Oct. 8: Mont Saint Michel
Clock time here doesn’t really agree with the sun’s position in the sky. At noon the sun is still only halfway to the top of the sky.
So when I woke up at 6 a.m. today to catch my bus, it was so dark it could have been midnight. And when, after a five-hour drive, we arrived at Mont St. Michel at noon, the island was still coolly luminescent in the light of a morning sun.
Mont St. Michel is an island off the coast of Normandy with an abbey built on its steep contours. Before I heard of it, I would not have thought such a place on earth existed. But exist it does, rising improbably out of the sea shallows like a mythic city. Maybe that’s why UNESCO designates Mont St. Michel, which is hundreds of years old, a World Heritage Site (Carcassonne, which I visited last, is one too).

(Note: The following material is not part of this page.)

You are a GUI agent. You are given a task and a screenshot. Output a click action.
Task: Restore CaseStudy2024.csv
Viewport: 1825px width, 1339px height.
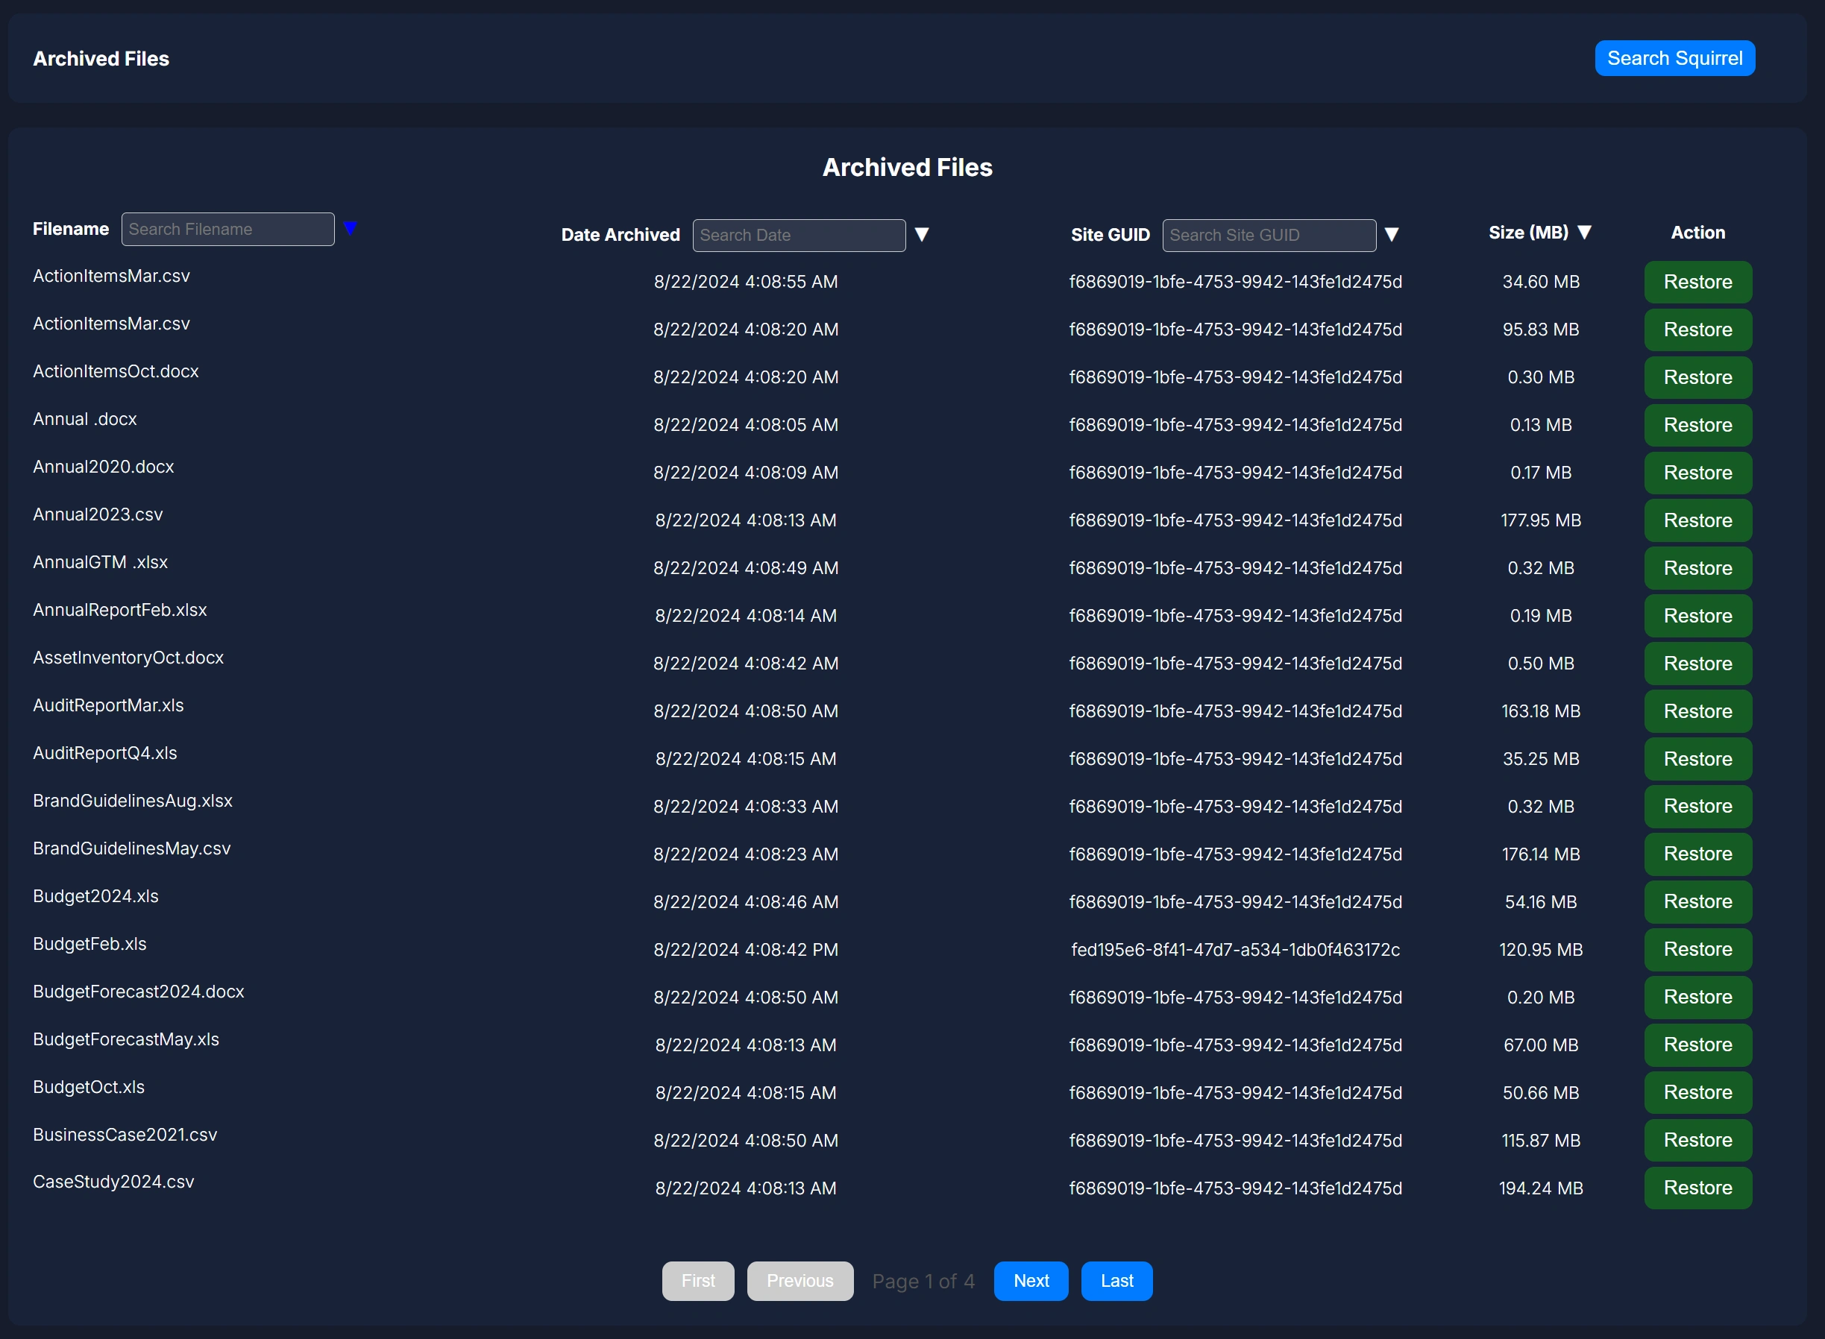1697,1187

Surrounding the abbey is a small village, which, like La Cité de Carcassonne, seems to survive exclusively on tourists’ euros. I’d seen it all before, so I walked briskly by the souvenir shops to take in the steep views from higher up the island, including in the abbey itself.
Outside, low tide afforded visitors the opportunity to trudge through the sand surrounding the island. Maybe they didn’t want to get their shoes dirty or risk falling in the mud — out there, the figures standing out against the dun of the sand and dull blue of the sky were few. It was almost desolate.
I could imagine then that Mont St. Michel was a magical, sacred place at the end of the world, not in Normandy near a village named Avranches. That we, out there on the sand, were pilgrims, not sightseers, come to seek answers to questions and prayers — only to find that the builders of this place had gone long ago.
… And in their place were people selling T-shirts and €20 omelets.










I can’t wait to go here. I’ve been planning on going for almost a year now. I really enjoy reading your posts from this wacky place called Europe we’re in. But your writing is so well put, so eloquent, that I feel great shame for my half-assed, random, poorly spelled posts.
Also, everything on this continent is a World Heritage Site.